- TRY IT -
Retype only what runs from the first line of the records to the line with "Given: Click the 3.95 price axis label", inclusive, and no pictures.

- DATA FOR REVIEW -
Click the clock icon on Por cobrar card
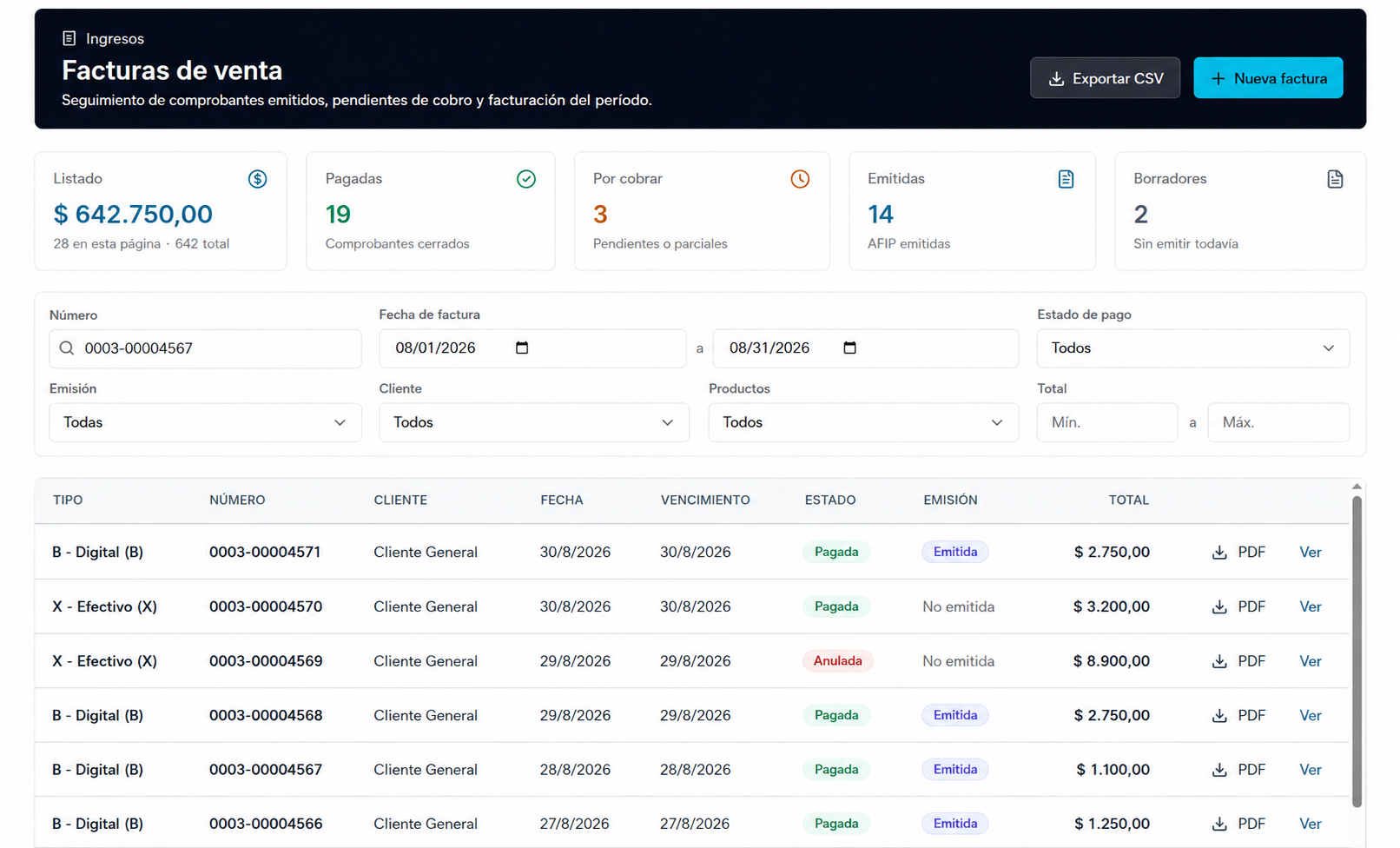Viewport: 1400px width, 848px height. 800,179
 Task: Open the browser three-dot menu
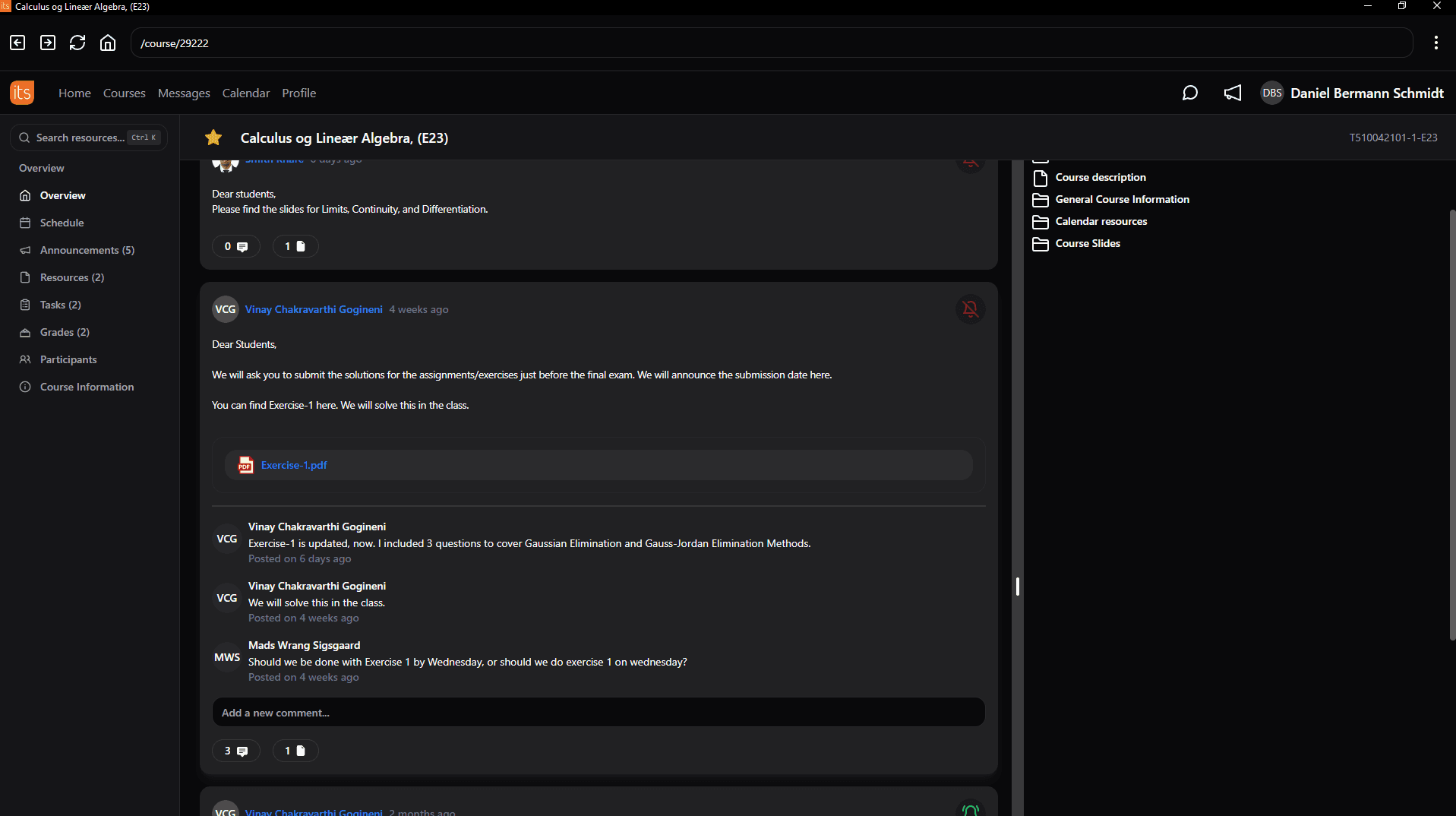tap(1435, 43)
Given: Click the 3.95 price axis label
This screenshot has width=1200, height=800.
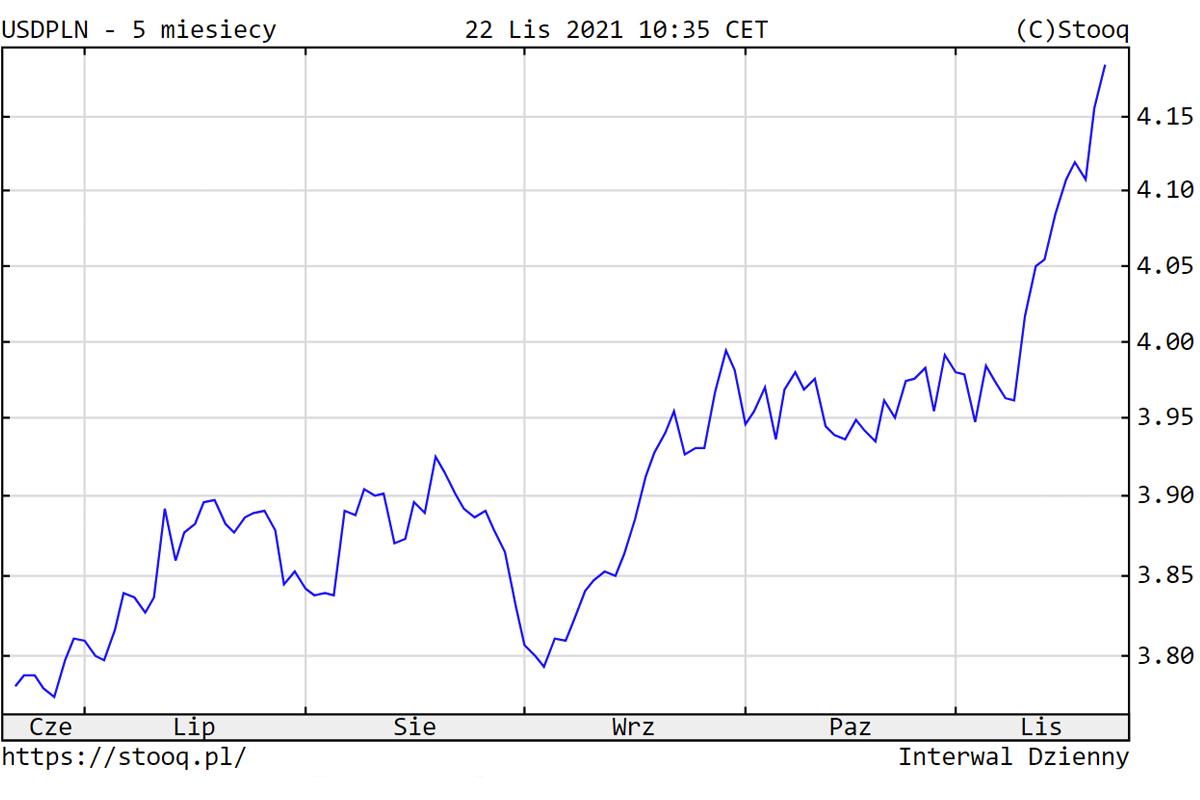Looking at the screenshot, I should (x=1165, y=418).
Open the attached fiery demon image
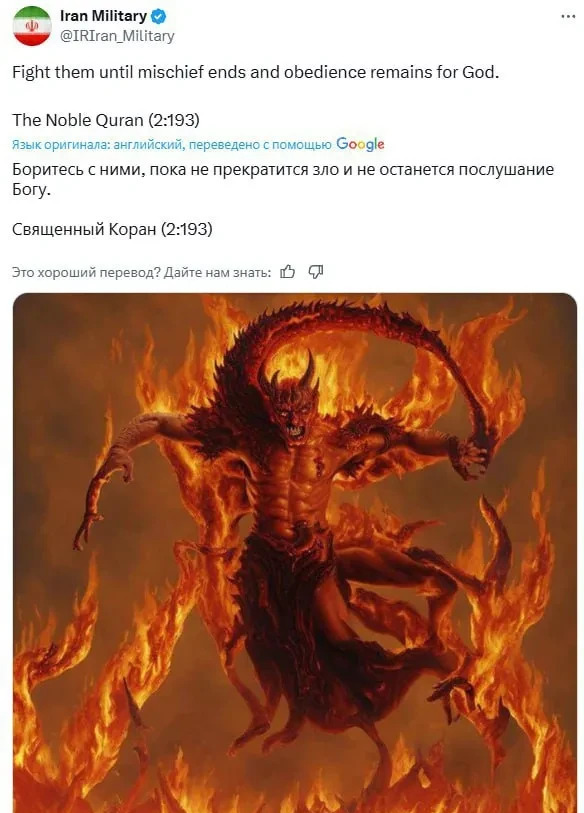 [295, 553]
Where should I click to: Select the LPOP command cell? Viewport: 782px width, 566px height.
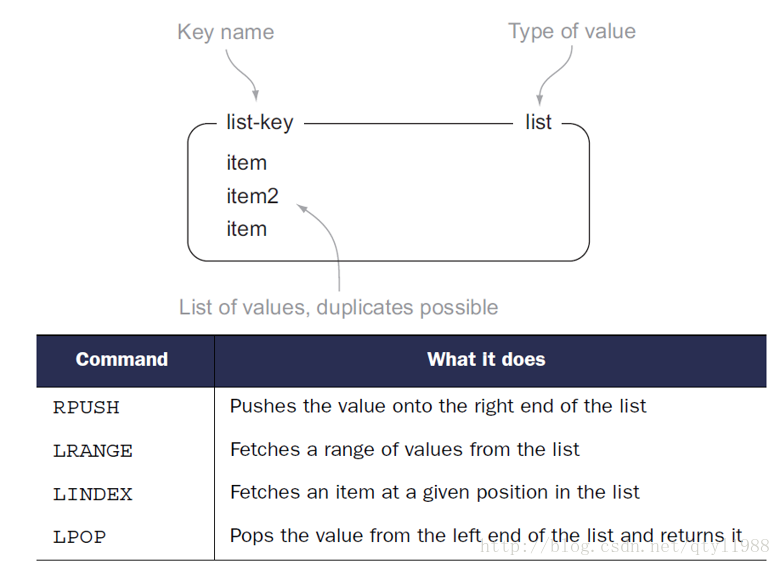[79, 537]
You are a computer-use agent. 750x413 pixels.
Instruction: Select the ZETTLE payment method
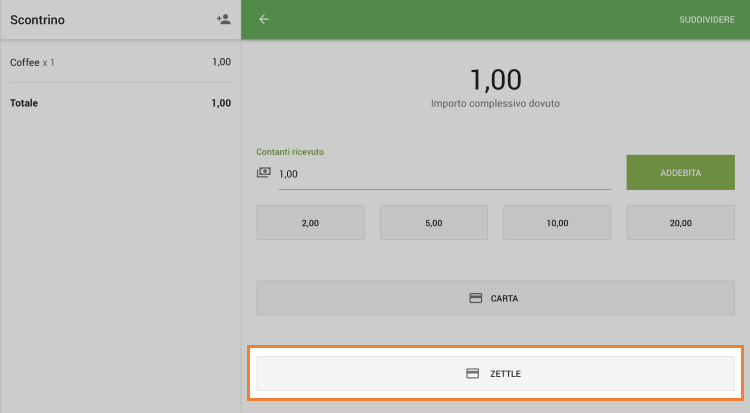[496, 374]
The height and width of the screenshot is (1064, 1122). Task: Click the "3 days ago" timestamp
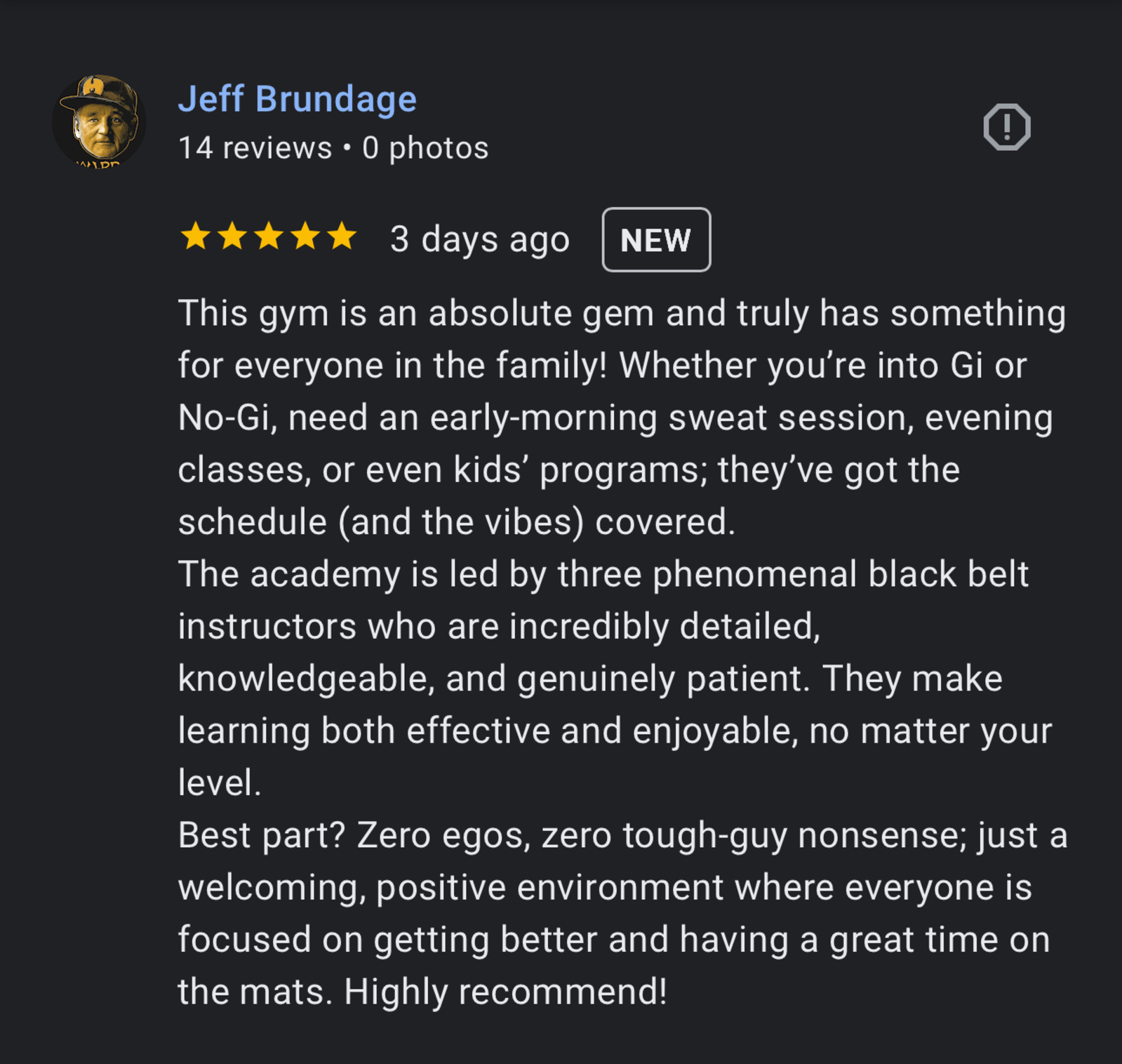pyautogui.click(x=480, y=239)
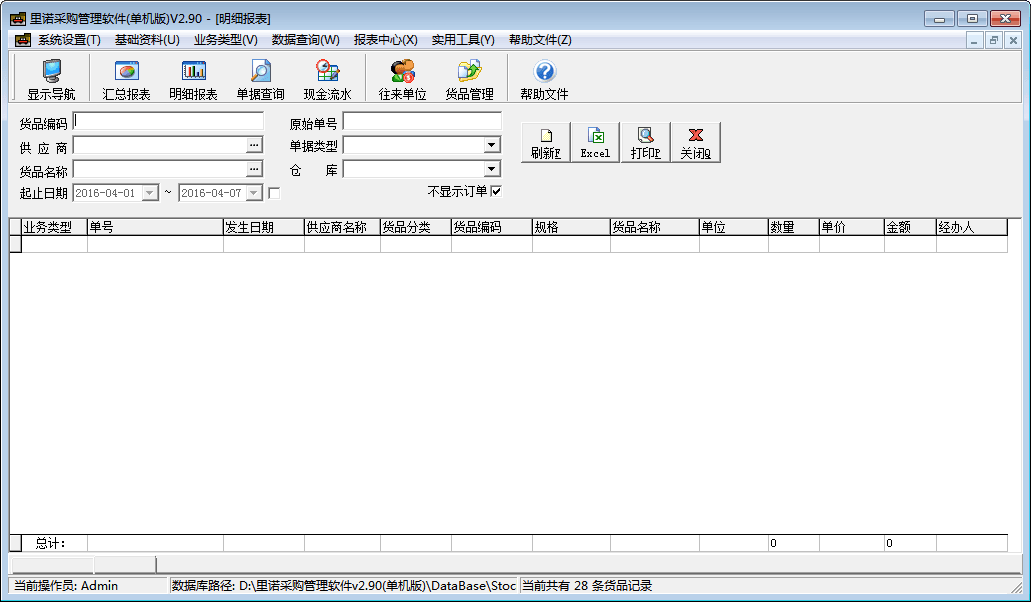Image resolution: width=1031 pixels, height=602 pixels.
Task: Click the 汇总报表 summary report icon
Action: pos(126,79)
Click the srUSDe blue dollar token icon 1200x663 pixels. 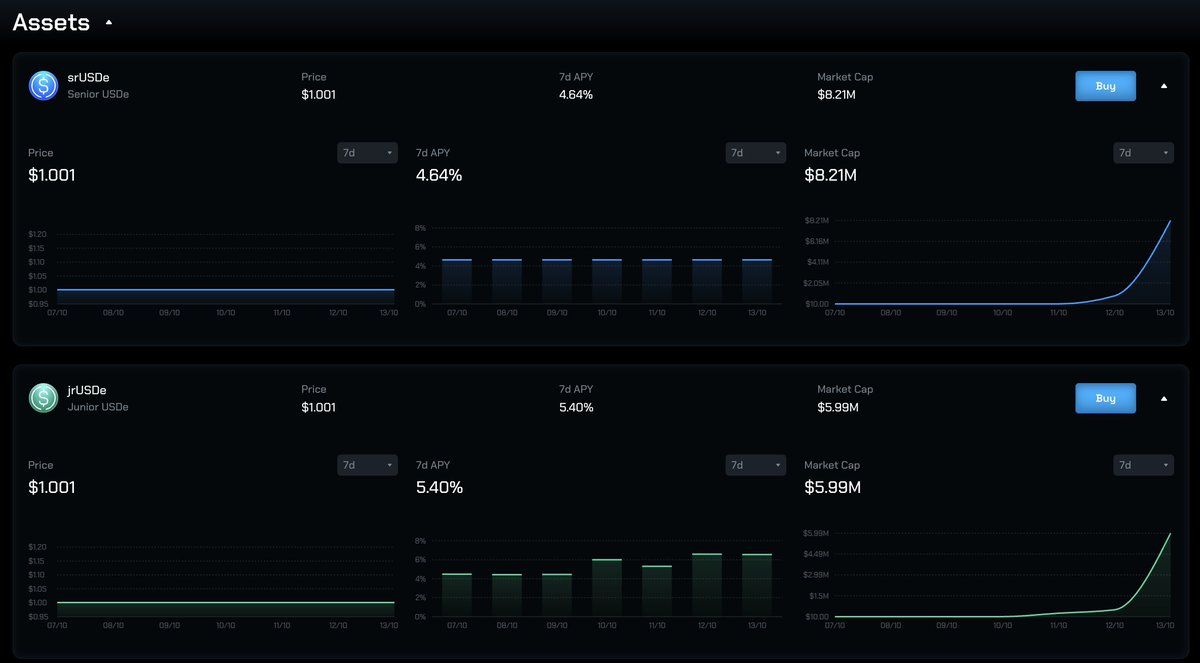(43, 86)
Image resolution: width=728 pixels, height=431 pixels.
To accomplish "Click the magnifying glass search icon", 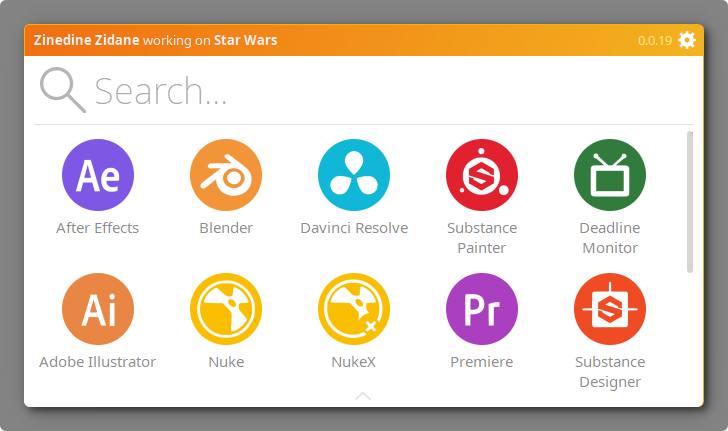I will point(62,90).
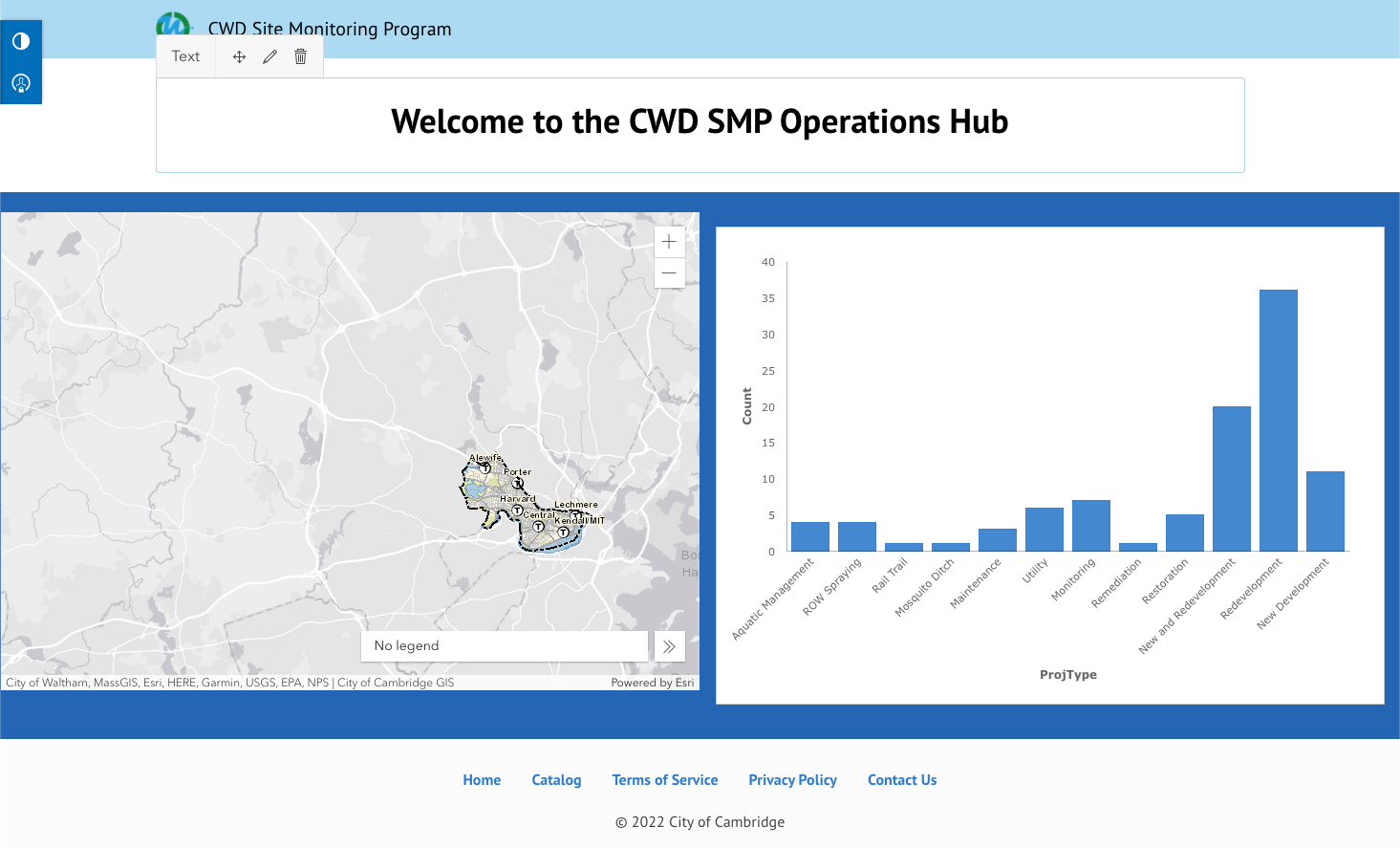Click the CWD site logo
The height and width of the screenshot is (848, 1400).
click(x=173, y=24)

- ANSWER -
Click the clock icon on Por cobrar card
Viewport: 1400px width, 848px height. 800,179
 Task: Open the browser three-dot menu
tap(1435, 43)
Given: Click the 3.95 price axis label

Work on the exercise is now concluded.